Security Information and Event Management or SIEM, once upon a time referred to as SEM (security event manager) or SIM (security information management) or SIM/SEM or (replace your preferred acronym here) is a category of software that surfaced to the top in the late 90s with Intellitactics (1996), NetForensics (1999), Arcsight (2000), Q1 Labs (2001), LogRhythm (2003), and Splunk (2003). SIEM solutions would offer hope to security analysts looking to aggregate and correlate all of the log and other event information from different servers and devices on their network into a single place. The efficacy of such a solution was wholly predicated on the power of its correlation engine giving it the ability to see similar indications of compromise (IoCs) generated across different devices and systems in the network in order to eliminate false positives and validate true positives — the concept that A+B+C equals to something bad happening. SIEM solutions became the Syslog-NG on steroids; an open source log server initially released in 1998 as a distributed agent-server log server for centralizing logging in enterprise environments of systems that supported the syslog format. Syslog was developed in the 1980s by Eric Allman as part of the Sendmail project. It was readily adopted by other applications and has since become the standard logging solution on Unix-like systems for both servers and networked devices.
Anecdotally, as I drove in to the office in 2014, I recall a news report that was playing on NPR news that discussed the growing problem of alarm fatigue in emergency rooms. In the case of Boston Medical Center, an analysis found that 7 North was experiencing 12,000 alarms a day on average. A cacophony that was then being referred to as alarm fatigue that referred to the desensitization of the nursing staff to the many noises in the unit, which was causing increased patient deaths.

☆ ☆ ☆

THE PROBLEM:
Continue the passage above on SIEM software and alarm fatigue, starting after its last sentence.

EXERCISE DATA:

☆ ☆ ☆

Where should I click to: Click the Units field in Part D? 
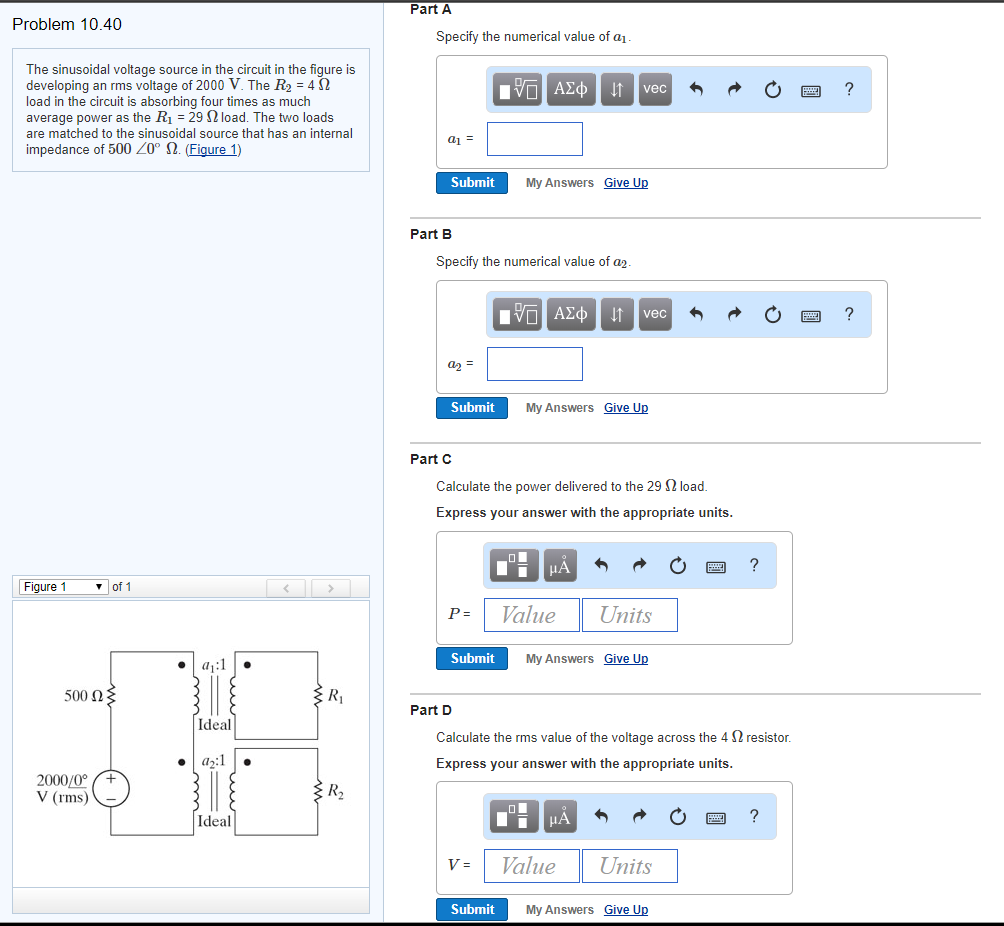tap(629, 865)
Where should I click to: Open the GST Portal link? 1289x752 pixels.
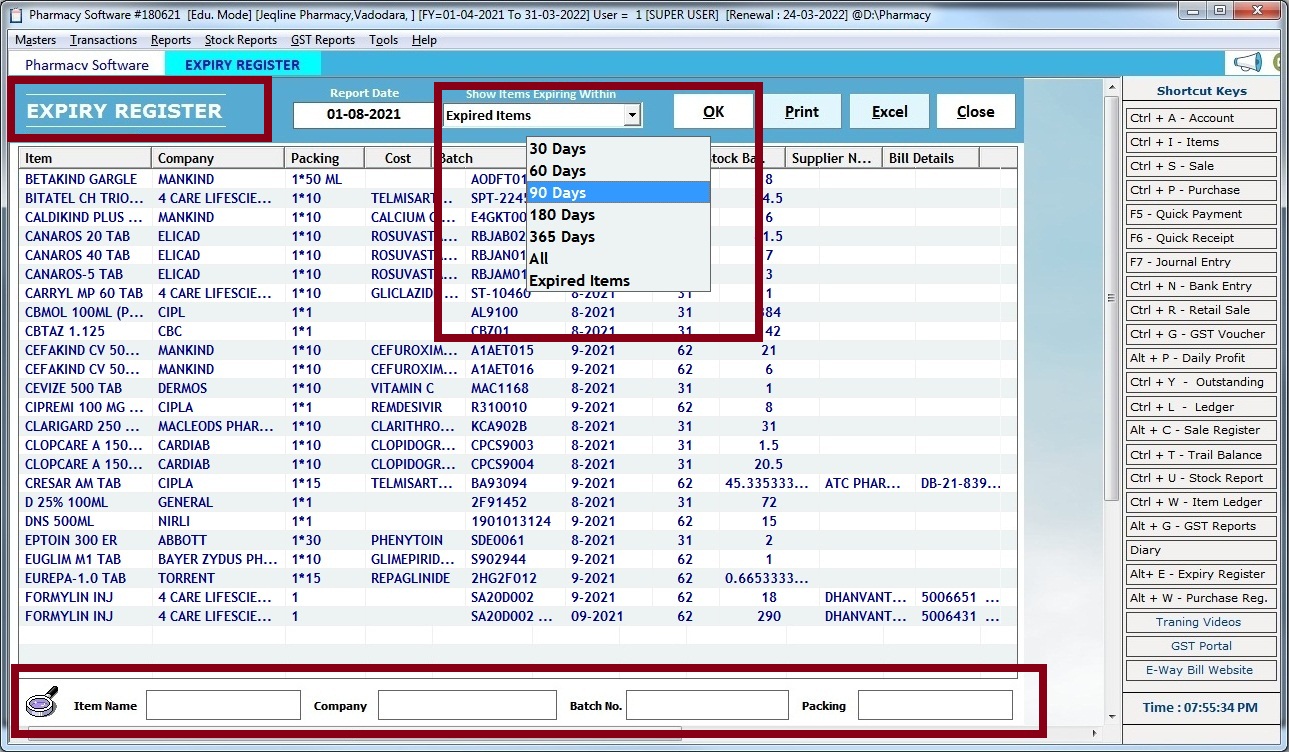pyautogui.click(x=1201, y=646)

☆ ☆ ☆

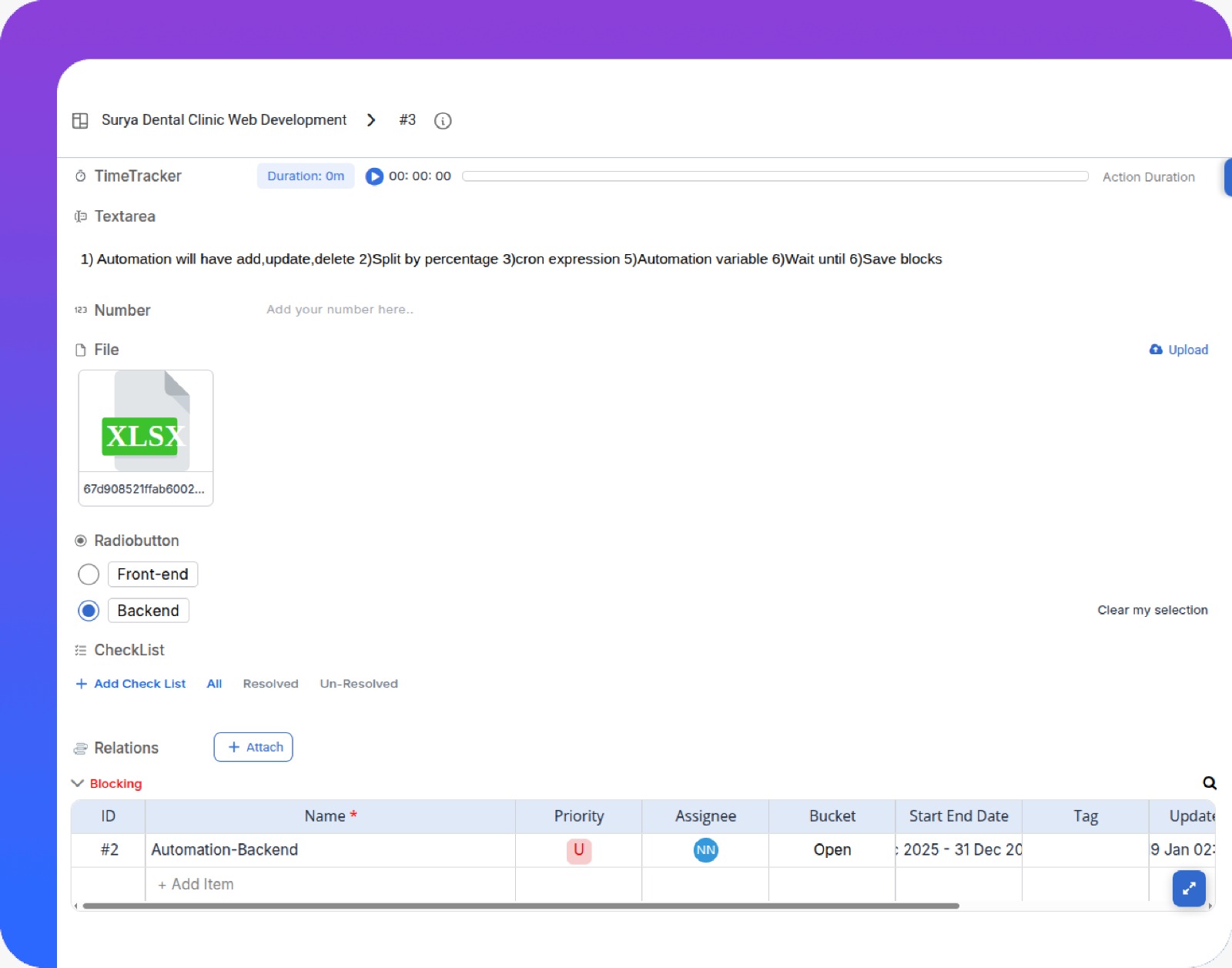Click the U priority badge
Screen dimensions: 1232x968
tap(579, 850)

☆ ☆ ☆

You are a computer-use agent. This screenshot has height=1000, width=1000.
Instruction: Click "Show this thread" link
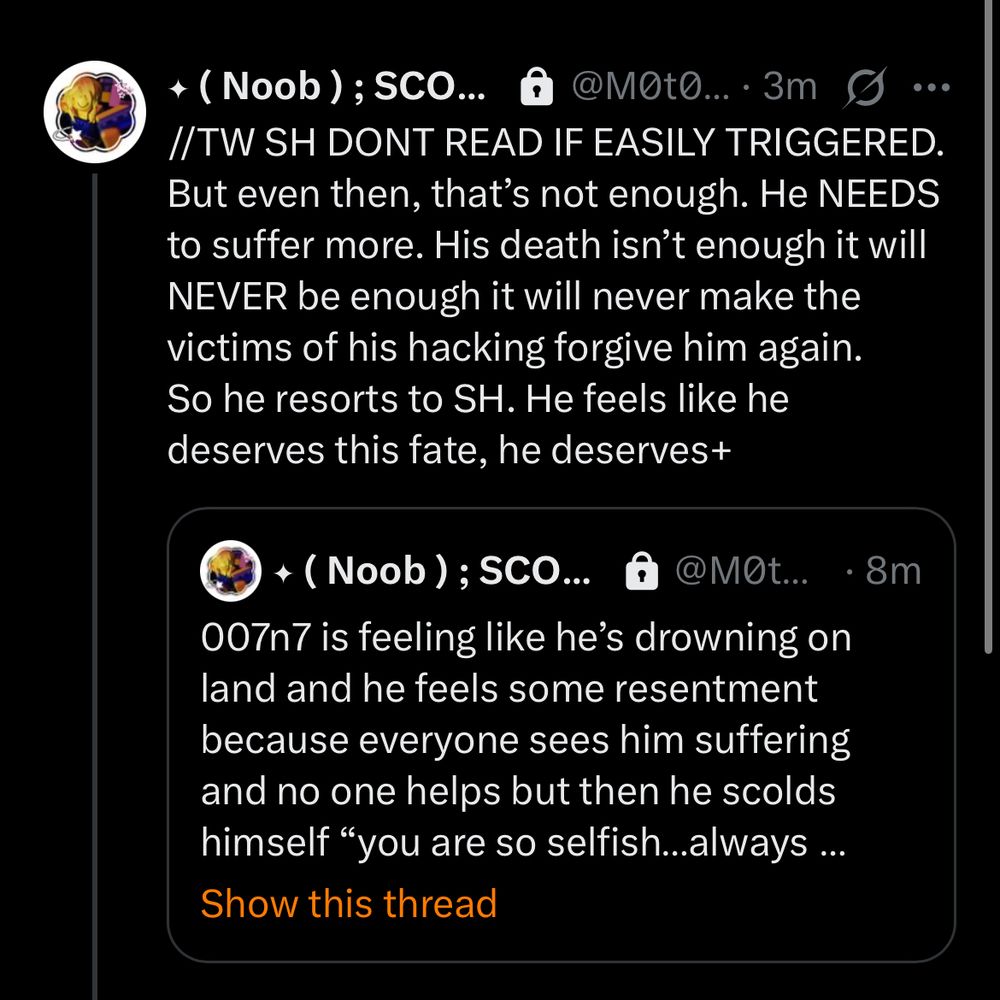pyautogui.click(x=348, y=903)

☆ ☆ ☆

RESULT:
Unlike central log servers, such as Syslog-NG, SIEM solutions were able through native support, syslog support, APIs, and other plugins to centralize events from not just syslog-enabled endpoints, but also intrusion detection systems, firewalls, antivirus, network access control solutions, and even NetFlow data from routers.
And unfortunately, as history has proven in infamous breaches such as the Target breach whose costs approached $300 Mn in 2017, the alarm fatigue problem has led many Security Operations Centers (SOCs) running SIEM solutions to mistakenly close real alarms as false positives.
A survey by FireEye polled C-level security executives at large enterprises worldwide and found that 36% of respondents receive more than 10,000 alerts each month from their SIEM, of those alerts, 52% were false positives and 64% were redundant costing companies an average of $1.27 Mn every year.
It goes without saying that SIEMs have quickly lost their luster as security analysts continue to take fire from their SIEM of false positives on a daily basis or from the MSSP they had to retain for the daily care and feeding and 24x7 monitoring. It quickly became obvious that a SIEM required daily, round-the-clock tuning by a seasoned staff capable of creating rules for that specific platform in order to lower the amount of noise with no end in sight. The dream of effective centralized monitoring of events in the enterprise would need to be reimagined.